Par Marie-Catherine Beauregard
Le 22 juillet dernier, le gouvernement du président Yahya Jammeh a célébré ses 20 ans au pouvoir en Gambie par la commémoration de la « Journée de la liberté ». Cette fête nationale souligne la prise au pouvoir du lieutenant Jammeh à la suite d’un coup d’État qui a renversé Dawad Jawara à la tête du pays depuis l’indépendance en 1965 et premier président à la suite d’une proclamation de la République en 1970. Jammeh se présentait alors comme un sauveur et promettait de redresser le pays. Néanmoins, le sentiment d’euphorie subséquent à sa nomination a bien vite laissé sa place au doute et à l’inquiétude dans le cœur des Gambiens.
Un régime oppressif
D’une part, depuis l’entrée du président Jammeh au pouvoir, la population gambienne est soumise à un régime de terreur et de répression. Le gouvernement gambien ne cesse de réprimer la liberté politique et de violer de nombreux droits de la personne, et ce, en toute impunité. La liberté d’expression des Gambiennes et des Gambiens, et plus particulièrement celle des journalistes, des opposants politiques et des militants des droits de l’Homme, n’est qu’illusion. Effectivement, nombreux subissent intimidation et harcèlement des autorités et vivent dans la peur d’être arrêtés arbitrairement, détenus illégalement, torturés, portés disparus ou tués.
Les exemples les plus prenants de violations des droits de l’homme sont les disparitions, les exécutions extrajudiciaires et l’affectation de mauvais traitements. Ces activités sont pratiquées couramment par les autorités gambiennes, et ce, sans qu’aucune investigation ou enquête soit faite et sans que les commettants subissent de procès. Parmi les évènements importants, on peut penser au meurtre du journaliste Deyda Hydara en 2004, à la disparition du journaliste Ebrema Manneh en 2006, et au cas du journaliste Musa Saidykhan qui a été arrêté arbitrairement en 2006 et par la suite torturé.
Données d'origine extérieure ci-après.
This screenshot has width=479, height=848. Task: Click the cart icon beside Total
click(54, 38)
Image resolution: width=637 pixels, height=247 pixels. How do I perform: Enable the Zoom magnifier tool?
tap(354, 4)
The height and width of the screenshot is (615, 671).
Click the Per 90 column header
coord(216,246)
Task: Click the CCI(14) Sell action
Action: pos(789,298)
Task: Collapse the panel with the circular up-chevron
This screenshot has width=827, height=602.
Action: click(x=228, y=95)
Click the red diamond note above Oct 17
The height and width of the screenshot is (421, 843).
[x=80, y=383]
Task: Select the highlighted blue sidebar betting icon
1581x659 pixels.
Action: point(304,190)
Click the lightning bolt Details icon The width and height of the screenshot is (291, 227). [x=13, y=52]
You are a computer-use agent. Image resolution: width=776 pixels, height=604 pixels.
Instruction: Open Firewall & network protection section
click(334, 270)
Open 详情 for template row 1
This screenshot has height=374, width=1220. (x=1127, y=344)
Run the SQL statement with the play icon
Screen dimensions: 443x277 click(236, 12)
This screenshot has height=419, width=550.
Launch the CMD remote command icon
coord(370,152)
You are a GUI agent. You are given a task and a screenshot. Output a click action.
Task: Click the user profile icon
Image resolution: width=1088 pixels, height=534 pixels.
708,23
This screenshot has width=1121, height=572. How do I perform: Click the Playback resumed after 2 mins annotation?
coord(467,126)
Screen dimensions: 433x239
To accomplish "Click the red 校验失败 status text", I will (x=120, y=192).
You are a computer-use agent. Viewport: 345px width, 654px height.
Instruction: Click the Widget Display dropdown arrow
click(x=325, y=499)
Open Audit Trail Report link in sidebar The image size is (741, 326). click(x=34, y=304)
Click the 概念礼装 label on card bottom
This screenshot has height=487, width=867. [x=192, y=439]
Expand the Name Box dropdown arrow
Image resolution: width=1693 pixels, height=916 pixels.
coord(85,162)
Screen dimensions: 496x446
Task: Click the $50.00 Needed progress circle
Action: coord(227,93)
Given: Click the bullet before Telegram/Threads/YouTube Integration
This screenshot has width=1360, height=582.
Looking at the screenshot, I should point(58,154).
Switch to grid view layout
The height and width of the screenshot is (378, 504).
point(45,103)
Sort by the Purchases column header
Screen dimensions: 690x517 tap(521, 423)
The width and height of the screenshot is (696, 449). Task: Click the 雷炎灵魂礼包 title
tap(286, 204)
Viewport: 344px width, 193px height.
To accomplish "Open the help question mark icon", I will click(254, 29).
D’autre part, depuis le début du règne de ce gouvernement, le système de justice s’est considérablement affaibli en raison d’une récurrente ingérence gouvernementale et de la création de lois répressives ayant pour but de mettre sous silence les opposants politiques et autres militants. Diverses lois ont aussi été créées pour immuniser les auteurs des horribles interventions faites auprès de la population gambienne, notamment la Loi relative à l’information et à la communication, la Loi relative à l’amnistie et la Loi portant modification au Code pénal. Ces pratiques douteuses vont de corps avec l’immunité quasi totale de l’autorité gambienne. Le système politique, quant à lui, est caractérisé par une démocratie fantôme : très faible taux de participation, menaces aux électeurs, menaces aux opposants politiques et falsification des résultats.
Sensibilisation à l’échelle internationale
À l’occasion de cet anniversaire, Amnistie Internationale, de concert avec plusieurs autres organisations de défense des droits de la personne, a fait une campagne de sensibilisation. Le but premier de ces activités était d’alerter la Commission africaine des droits de l’Homme et des peuples (CADHP), la Communaute´ e´conomique des états de l’Afrique de l’Ouest (CEDEAO), les gouvernements africains, l’opinion publique et la communauté internationale au sujet de la détérioration de la situation des droits de la personne en Gambie depuis les vingt dernières années.
Amnistie internationale et plusieurs autres organisations de défense des droits de l’Homme exhortent le gouvernement du Président Jammeh d’abroger les dispositions législatives qui restreignent la liberté d’expression; de protéger les journalistes, les militants et les opposants qui sont victimes d’abus de la part des autorités; d’enquêter sur les violations des droits de la personne rapportées et de poursuivre les auteurs en justice; de libérer tous les prisonniers détenus sans raison et illégalement; d’offrir des procès équitables aux journalistes, aux opposants et aux militants ainsi que d’enquêter sur les disparitions forcées. Enfin, les organisations lancent un cri d’alarme à la population internationale pour qu’une pression soit mise sur le gouvernement gambien afin de remédier à la situation précaire du pays.